Arizona legislators move to create new hurdles for initiative petitions

State measure would require signatures from five counties
2013-03-04T00:00:00Z Arizona legislators move to create new hurdles for initiative petitionsHoward Fischer Capitol Media Services Arizona Daily Star
March 04, 2013 12:00 am  • 

PHOENIX - State lawmakers are pushing ahead with new hurdles for those who want to propose their own laws and constitutional amendments.

The state Senate is set to vote today on SCR 1019, which would require petition circulators to gather signatures from at least five different counties. And at least 25 percent of the names needed to qualify would have to come from outside Maricopa and Pima counties.

Currently, initiative organizers are free to set up shop and get all the names from one county.

On a related topic, the House Judiciary Committee voted last week to alter the deadline for getting those signatures filed with the secretary of state.

The current cutoff is early July of election years.

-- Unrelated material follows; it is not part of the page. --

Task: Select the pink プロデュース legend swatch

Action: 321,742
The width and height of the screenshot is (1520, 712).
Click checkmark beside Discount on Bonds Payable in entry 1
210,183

SCR 1006, which already has been approved by the full Senate, would move that up to May.

Senators also voted last week to put new rules in place for recall elections in the wake of the ouster in 2011 of Senate President Russell Pearce.

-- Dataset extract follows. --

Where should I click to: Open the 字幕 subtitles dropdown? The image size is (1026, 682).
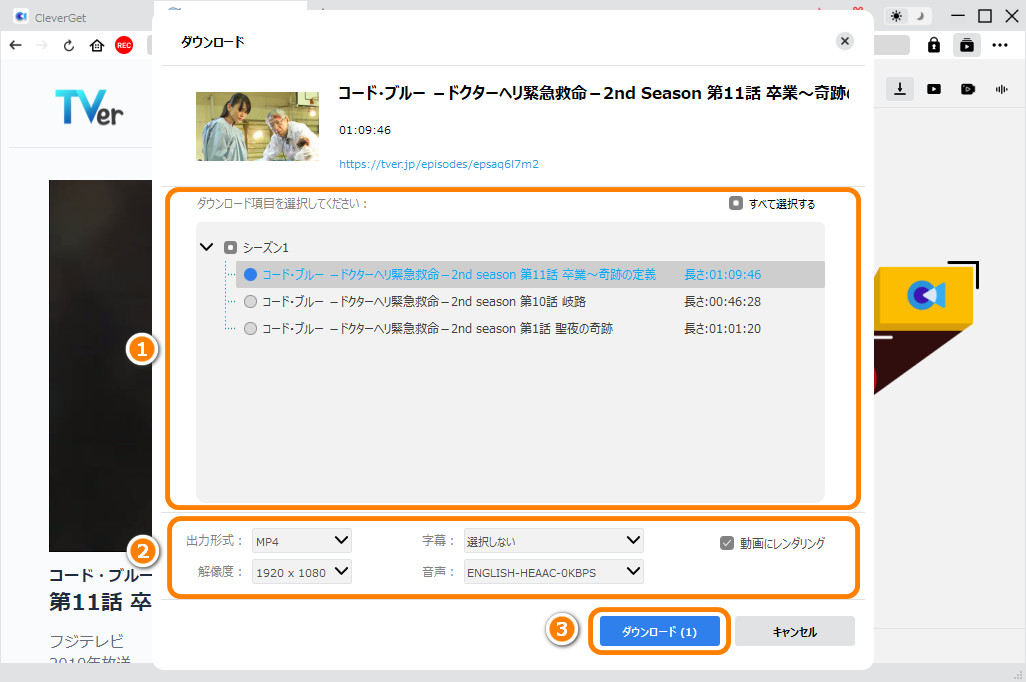pos(553,540)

The proposal to shorten the filing time was on the ballot in 2012, losing by a narrow margin.

Sen. Michele Reagan, R-Scottsdale, said the current July deadline creates a crunch, giving courts little time to consider legal challenges. The result in 2012 was cases going to the Arizona Supreme Court just days before ballots were set to be printed.

Rep. Martin Quezada, D-Phoenix, said if circulators have less time, then lawmakers should reduce signature requirements.

It currently takes 172,809 signatures to propose a new or amended statute. Constitutional amendments now require 259,213 signatures.

Those numbers are based on turnout at the last gubernatorial election. That means the state's increasing population, coupled with efforts to register more voters, will only boost that number.

All the measures still need a final roll-call vote in the Senate before going to the House.